Ordering via the app was easy, just a few clicks and my order was on its way.  I was a little confused if my order was actually confirmed though, as I did not receive an e-mail, and there was no order history in application.  20 minutes later, my meal showed up though, so it clearly worked.  Another interesting aspect of Sprig is that they do surge pricing for deliveries.  When I ordered, it was $2.75, but I've heard that it rises to $5 during peak times.

While I don't anticipate needing Sprig often, it was amazing to have brunch delivered to me, and I'll certainly keep this in mind again in the future.
Breakfast, delivered!
The brunch menu featured a frittata for the egg lovers, a breakfast burrito for the hungover, and ... for me, a baked good.  Yes!

My meal arrived without any additional packaging, I was expecting a bag, although I obviously didn't need one.
Fresh-squeezed organic orange juice. $5.
"Cold-pressed, unpastuerized, organic orange juice from our friends at Happy Moose Juice.”

Along with my baked good, I also splurged on an orange juice.  Vitamin C is good for colds, right?

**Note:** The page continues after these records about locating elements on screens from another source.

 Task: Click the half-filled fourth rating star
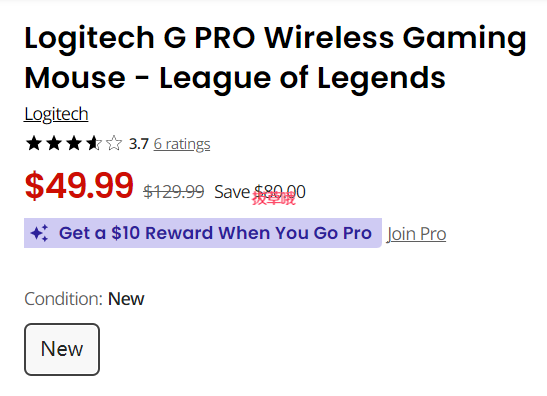[94, 143]
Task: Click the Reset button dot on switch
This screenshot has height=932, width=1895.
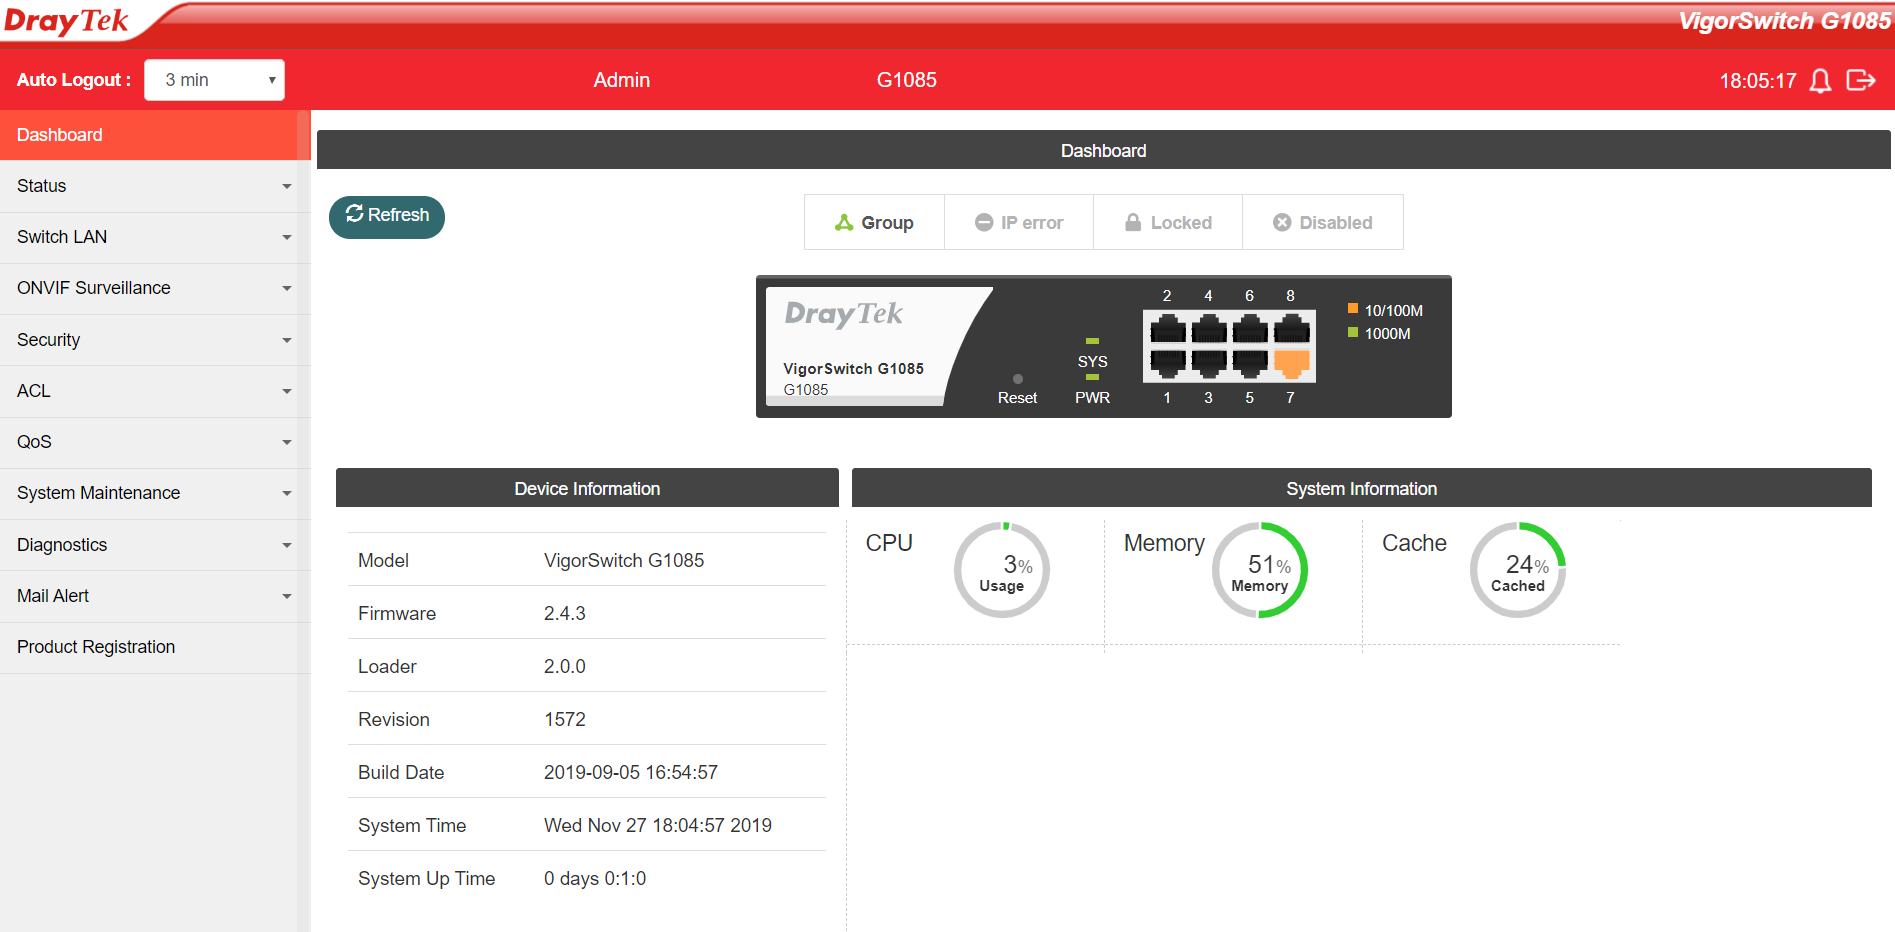Action: tap(1017, 379)
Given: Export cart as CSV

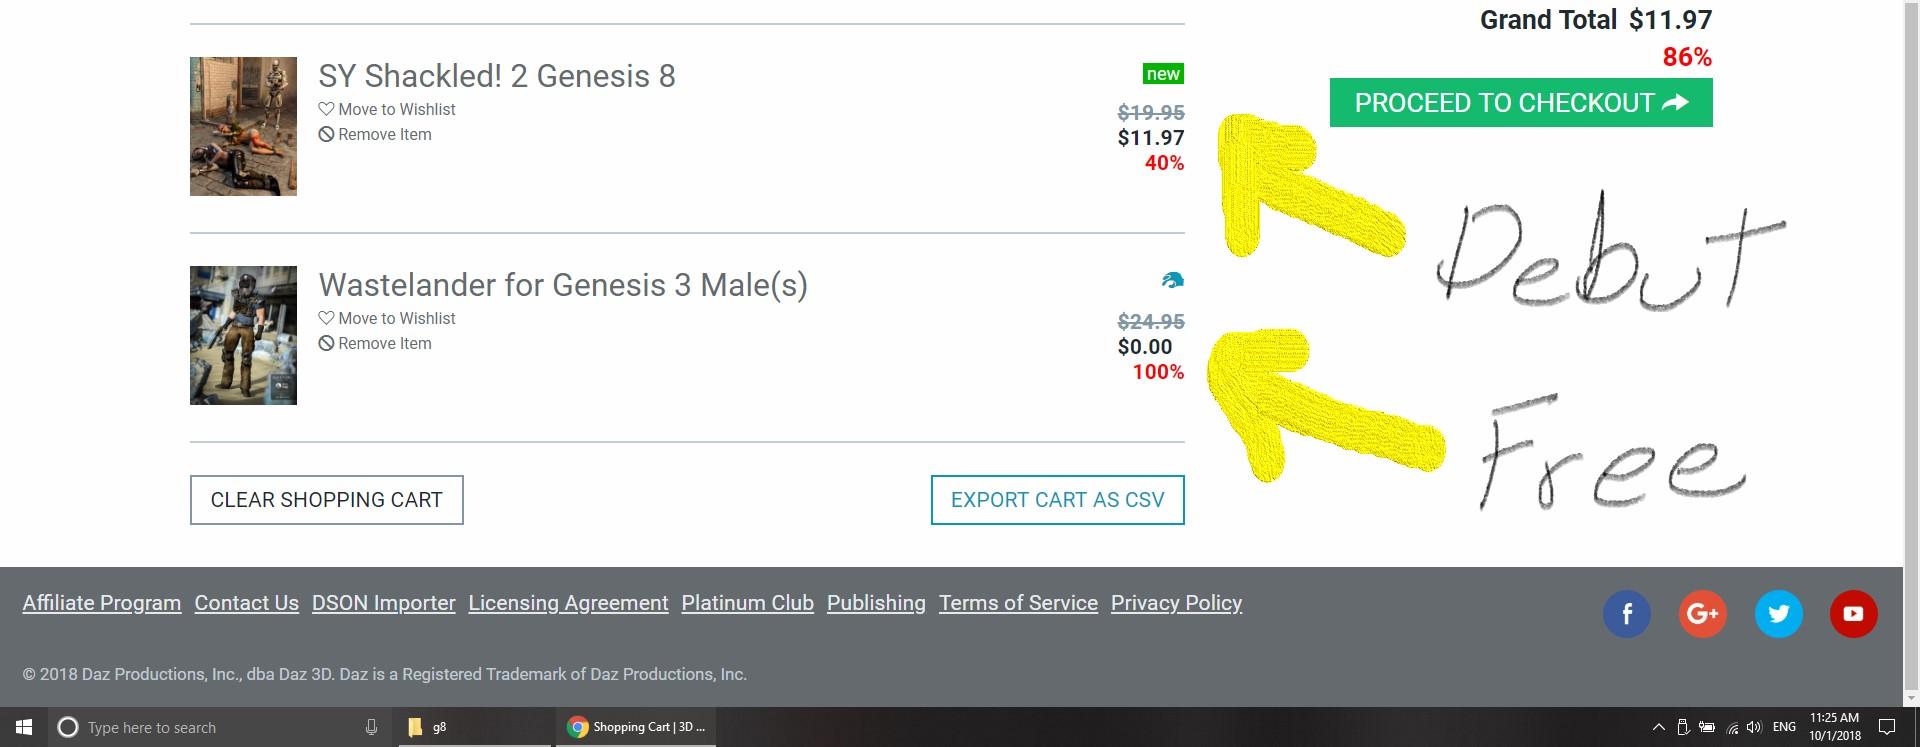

It was fine, but, yes, just juice.  I prefer more pulp in my orange juice.  The glass bottle was cute, but $5 is still crazy to me for a single serving of juice (I clearly haven't embraced the juicing craze).
Morning Bun. $4.50
"Freshly baked morning bun with a hint of ceylon cinnamon from our friends at Fournée Bakery."

And the reason I ordered in the first place.  A morning bun!

While the rest of the food offered by Sprig is prepared by their own chefs, they do outsource the morning buns from Fournée Bakery in Berkeley.  I considered this a bonus - I got to try a new bakery too!

Now, a morning bun is never the most exciting breakfast baked good, and I rarely choose it given other options (well, unless we are talking about the famed Tartine morning bun).  In this case, I'm glad I didn't have a choice.  It was great!

The outside was super crispy, the inside moist.  It was flaky, with a good butter content.  Tons of sugar on top, slightly caramelized on the bottom.  The cinnamon was very subtle, and I was expecting more, although it did say a "hint".

Everything was in balance, and I enjoyed it far more than I expected.  Even though it was a large size, Ojan only got a single bite, which I begrudgingly gave up.  I'd definitely get another.

$4.50 may be a bit high for a morning bun, but it was delivered to me, and totally hit the spot, so it was worth it.